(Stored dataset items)
=== Begin Enclosure ===

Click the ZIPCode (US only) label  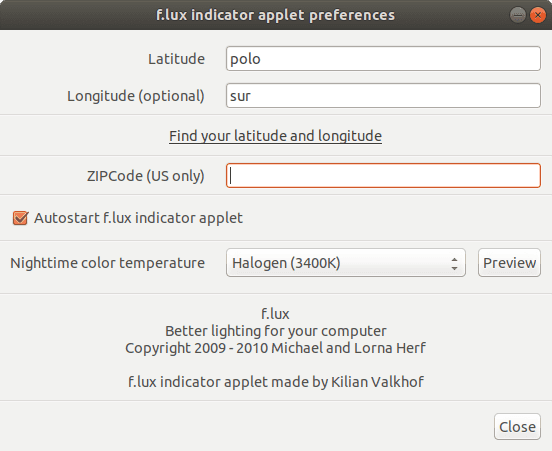[146, 176]
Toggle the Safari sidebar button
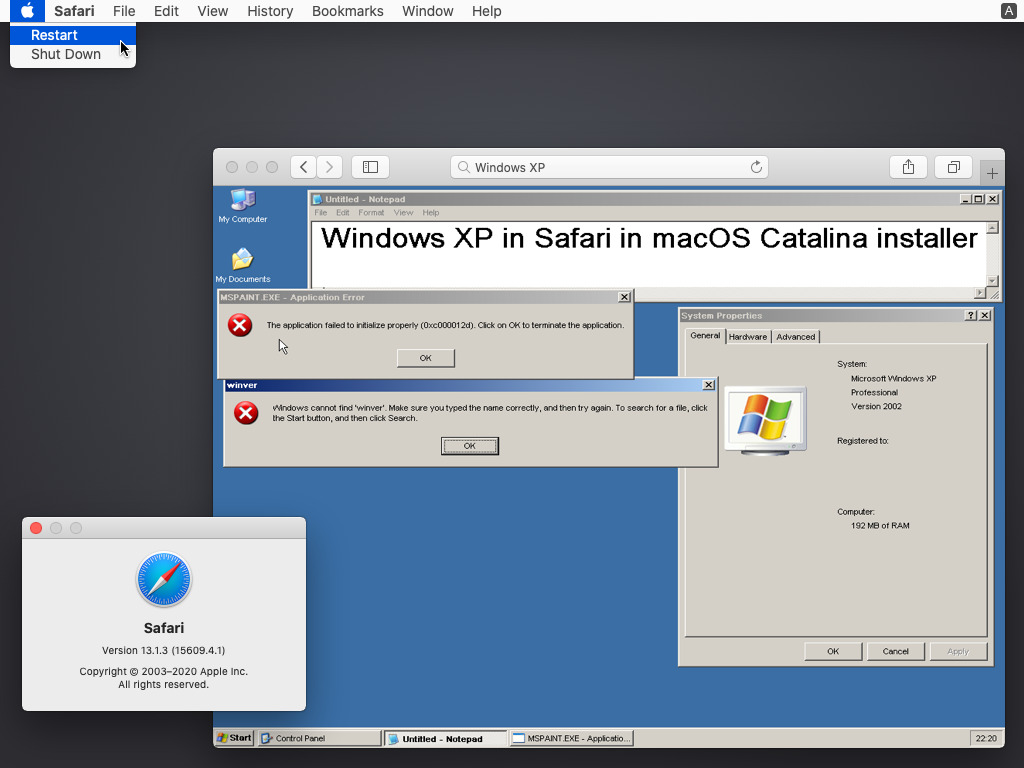1024x768 pixels. click(x=370, y=167)
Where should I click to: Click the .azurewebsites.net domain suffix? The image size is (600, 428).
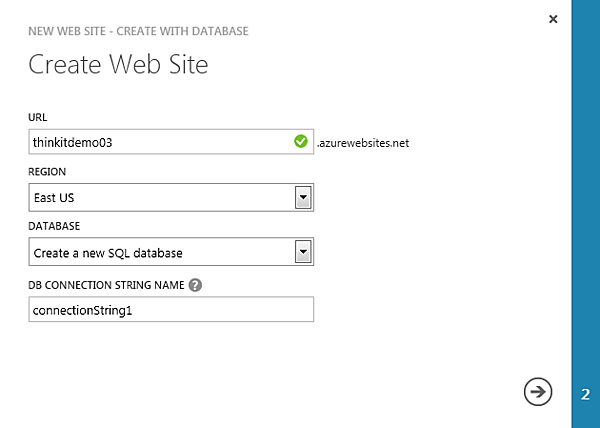pyautogui.click(x=363, y=143)
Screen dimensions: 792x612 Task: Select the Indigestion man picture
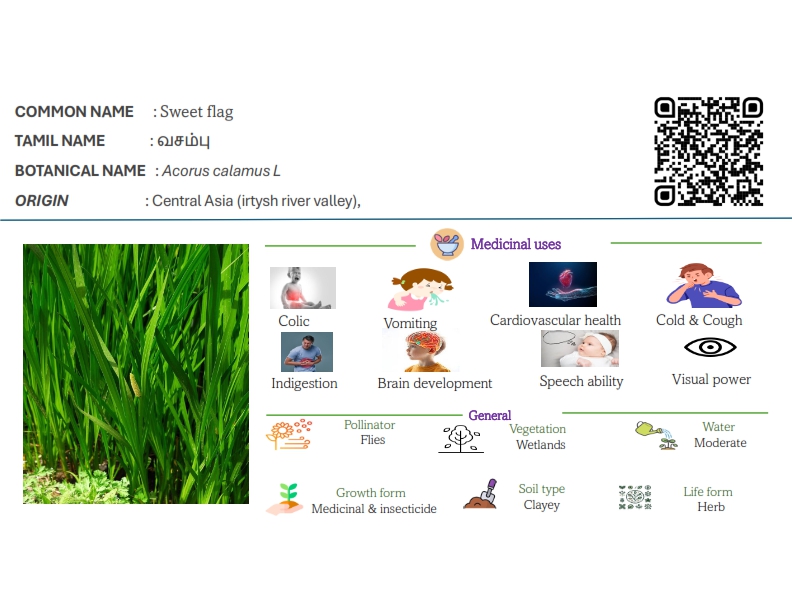point(306,351)
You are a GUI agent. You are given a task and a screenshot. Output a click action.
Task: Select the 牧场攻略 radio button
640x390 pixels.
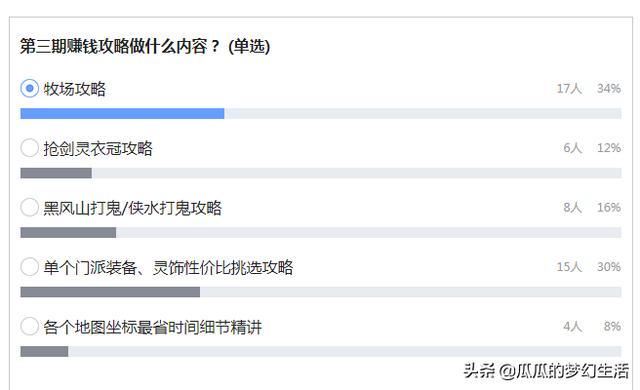[29, 88]
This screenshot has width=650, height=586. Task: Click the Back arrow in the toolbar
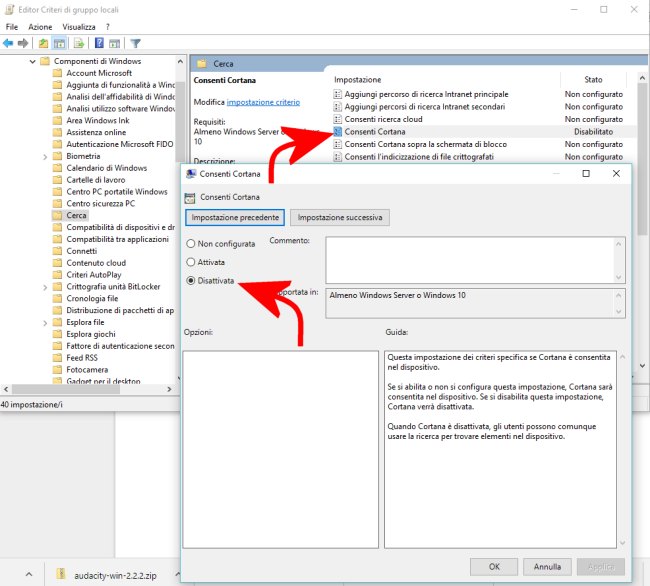pos(9,44)
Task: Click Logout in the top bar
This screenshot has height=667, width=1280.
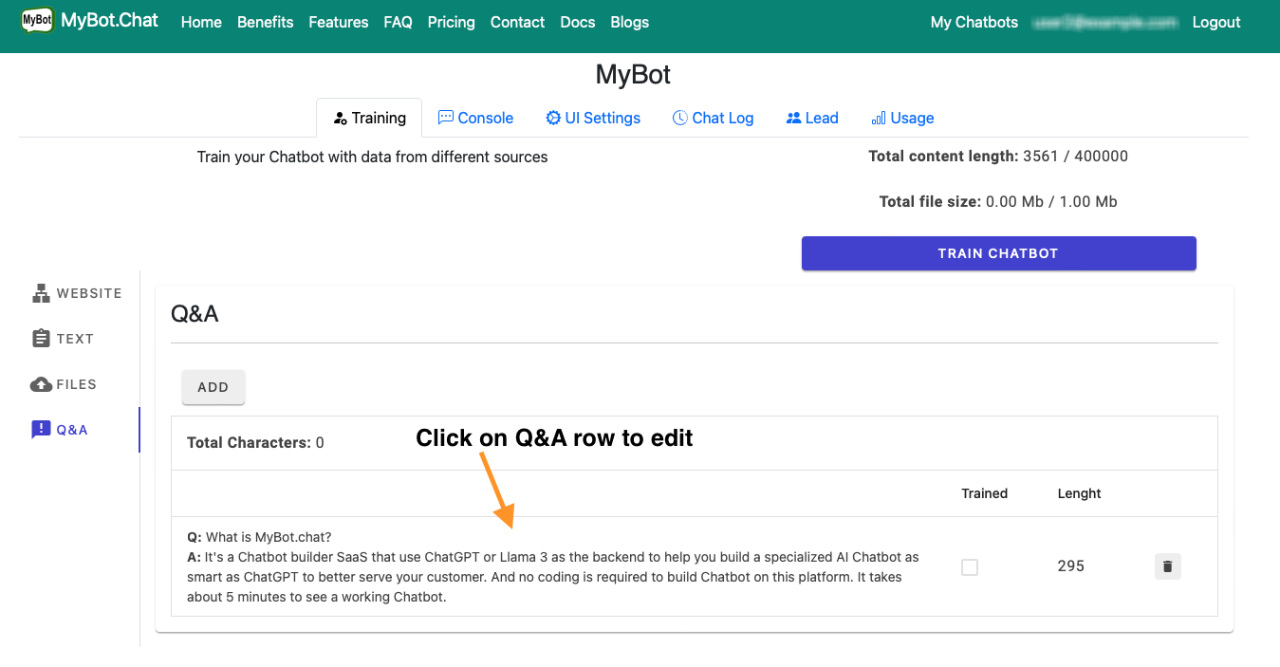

=== End Enclosure ===

Task to carry out:
Retype, please, exactly the lines that begin with the one containing "Task: Select the 牧场攻略 radio button" and end at the last line of the entries above, both included, leaving out pictures.

Finished exercise:
Task: Select the 牧场攻略 radio button
640x390 pixels.
[29, 88]
This screenshot has width=650, height=586. Task: Click the Back arrow in the toolbar
pos(9,44)
Task: Click Logout in the top bar
This screenshot has height=667, width=1280.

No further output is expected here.